Tuft, a 33-year Goldman vet who co-founded its equity capital markets business in 1985 and became its chairman in 2004, was involved in several high-profile IPOs, including those of The Estee Lauder Companies Inc. (NYSE: EL) and RJR Nabisco Inc. He also advised Lazard on its own IPO in 2005.

A slowdown in mergers and acquisitions has prompted Lazard to expand its equity capital markets and restructuring operations, working on nine of the top 10 bankruptcies this year, Bloomberg News reported. Capital raised by IPOs in the first half of this year was $11.4 billion, down 85% from the same period last year according to data compiled by Bloomberg.

“There is demand for companies to come public,” David Menlow, president of IPOFinancial.com told Bloomberg. “The fact that we haven’t seen that many is not an indication that companies are not out there ready to come public.”

The article continues.

The “Silicon Valley Six”

“An informal poll of venture capitalists and others conducted by Reuters yielded six successful companies with revenue of $100 million or more in Silicon Valley that are ripe for acquisition or an IPO, excluding social networking sensations Facebook Inc. and Twitter Inc. The news service dubbed the companies the “Silicon Valley Six,” which were chosen out of 34 citied in sectors ranging from alternative energy to video games.
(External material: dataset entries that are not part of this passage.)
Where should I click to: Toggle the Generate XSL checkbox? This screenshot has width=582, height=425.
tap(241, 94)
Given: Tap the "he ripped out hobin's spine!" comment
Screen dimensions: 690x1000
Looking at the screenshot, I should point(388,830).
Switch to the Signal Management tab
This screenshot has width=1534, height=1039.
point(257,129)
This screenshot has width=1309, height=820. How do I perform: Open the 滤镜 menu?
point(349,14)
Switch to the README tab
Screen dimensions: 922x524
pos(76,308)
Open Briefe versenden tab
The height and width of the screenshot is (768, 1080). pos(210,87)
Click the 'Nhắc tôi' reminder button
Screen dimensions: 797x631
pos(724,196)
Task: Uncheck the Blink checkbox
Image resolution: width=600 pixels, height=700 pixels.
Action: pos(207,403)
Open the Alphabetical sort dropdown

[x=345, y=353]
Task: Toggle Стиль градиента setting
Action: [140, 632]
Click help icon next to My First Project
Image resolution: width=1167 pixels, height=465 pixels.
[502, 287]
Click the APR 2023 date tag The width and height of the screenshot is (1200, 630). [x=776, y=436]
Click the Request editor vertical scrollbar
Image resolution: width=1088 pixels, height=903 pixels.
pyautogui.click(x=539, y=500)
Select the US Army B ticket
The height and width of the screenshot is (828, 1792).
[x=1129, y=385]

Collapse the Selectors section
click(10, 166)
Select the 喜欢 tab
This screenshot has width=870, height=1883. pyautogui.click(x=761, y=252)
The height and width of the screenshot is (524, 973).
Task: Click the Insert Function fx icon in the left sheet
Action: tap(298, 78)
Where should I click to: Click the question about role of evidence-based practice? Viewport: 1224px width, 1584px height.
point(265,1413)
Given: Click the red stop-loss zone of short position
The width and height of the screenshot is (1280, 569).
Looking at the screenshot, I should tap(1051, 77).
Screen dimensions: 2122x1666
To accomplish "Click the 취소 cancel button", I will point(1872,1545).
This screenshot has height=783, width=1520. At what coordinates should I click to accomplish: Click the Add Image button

The top four companies found were social network LinkedIn Corp., solar panel maker Solyndra Inc., smart grid company Silver Spring Networks and Zynga Inc., which develops games that run on social networks like Facebook or New Corp.’s (NYSE: NWS) MySpace.

The other two are Guidewire, which develops software for property and casualty companies, and LiveOps, which operates call centers from contractors that work from their homes.

“They are exciting because they…demonstrate what is possible with venture capital,” Sharon Wienbar, managing director of Scale Venture Partners told Reuters. “These are companies that have proven a new, attractive business model that works big in spaces.”

Venture capitalists’ rule of thumb for declaring a company ripe for an IPO is that a company must have  $100 million in sales and have a capitalization of about $1 billion in order to have enough money to meet the reporting structures of the Sarbanes-Oxley act.

“The market is in the early stages of being back,” LiveOps Chief Executive Officer Maynard Webb said. “The market is ripe and open today for great companies.”

While not mentioned in Reuters’ “Silicon Valley Six,” one private company that’s making waves in Silicon Valley is PopCap Games Inc., which publishes and develops easy-to-play, accessible “casual” video games.”